Expression of P-gp in acute myeloid leukemia and the reversal function of As(2)O(3) on drug resistance

To study the expression of P-glycoprotein (P-gp) and the reversal function of As(2)O(3), the active ingredient of arsenic, on drug resistance in acute myeloid leukemia (AML) patients, P-gp and cluster of differentiation 34 (CD34) were examined in primary mononuclear and resistant cells, with or without As(2)O(3). In addition, multidrug resistance gene 1 (MDR1) mRNA expression was investigated in K562/D cells and AML patients. In total, 28.6% of newly-treated (NT) patients and 59.1% of relapsed/refractory (RR) patients were P-gp(function)(+), and 31.7% of NT patients and 59.1% of RR patients were CD34(+). The positivity rate of P-gp(function) and CD34(+) expression in the RR group were significantly higher compared with that in the NT group (P<0.05).

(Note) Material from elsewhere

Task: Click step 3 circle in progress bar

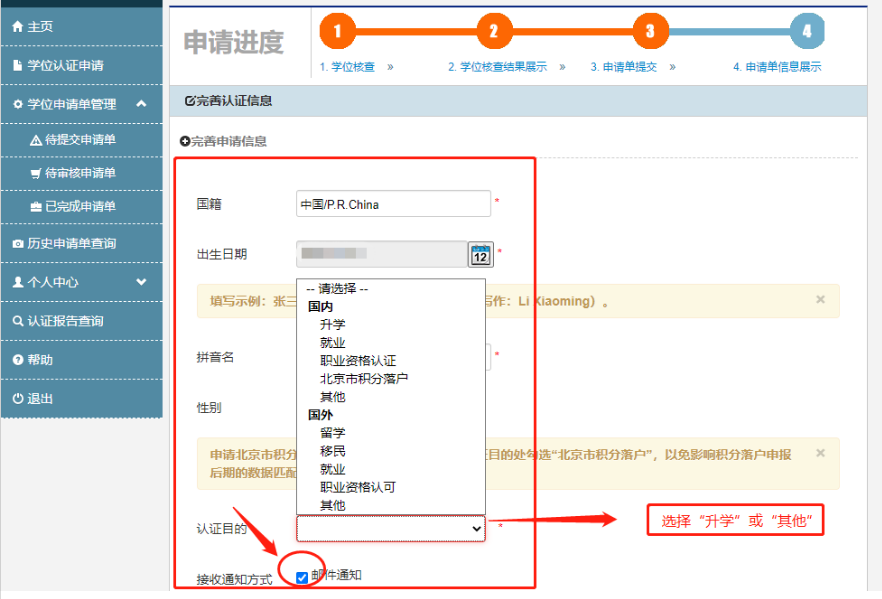Action: 650,31
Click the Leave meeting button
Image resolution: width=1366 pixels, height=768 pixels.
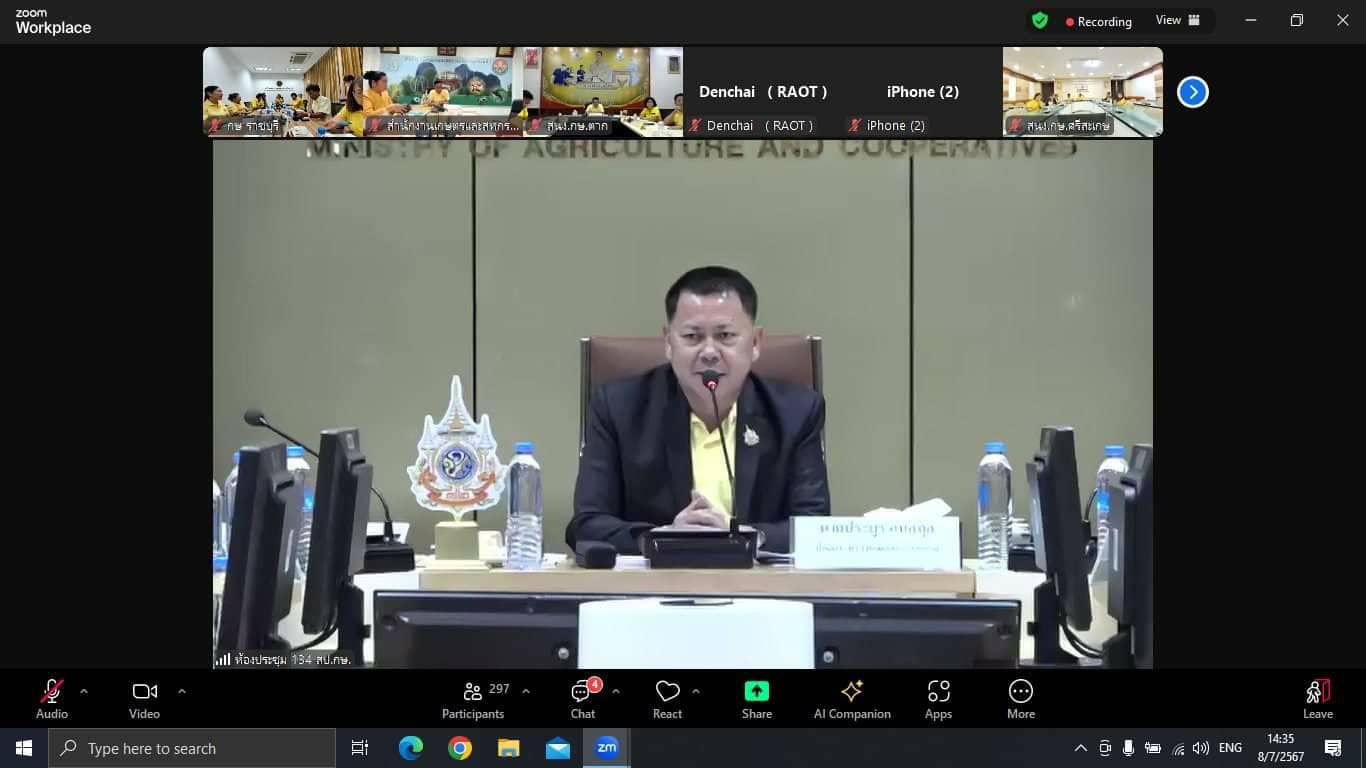click(x=1317, y=698)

In addition, higher CD34(+), P-gp(expression)(+) and P-gp(function)(+) values were observed in older patients compared with younger patients. MDR1 expression was downregulated in certain patients following treatment with AS(2)O(3). In the present study, the overexpression of P-gp was the primary cause of drug resistance in the AML patients, and MDR1 expression was downregulated by As(2)O(3) in primary leukemia and drug-resistant cells.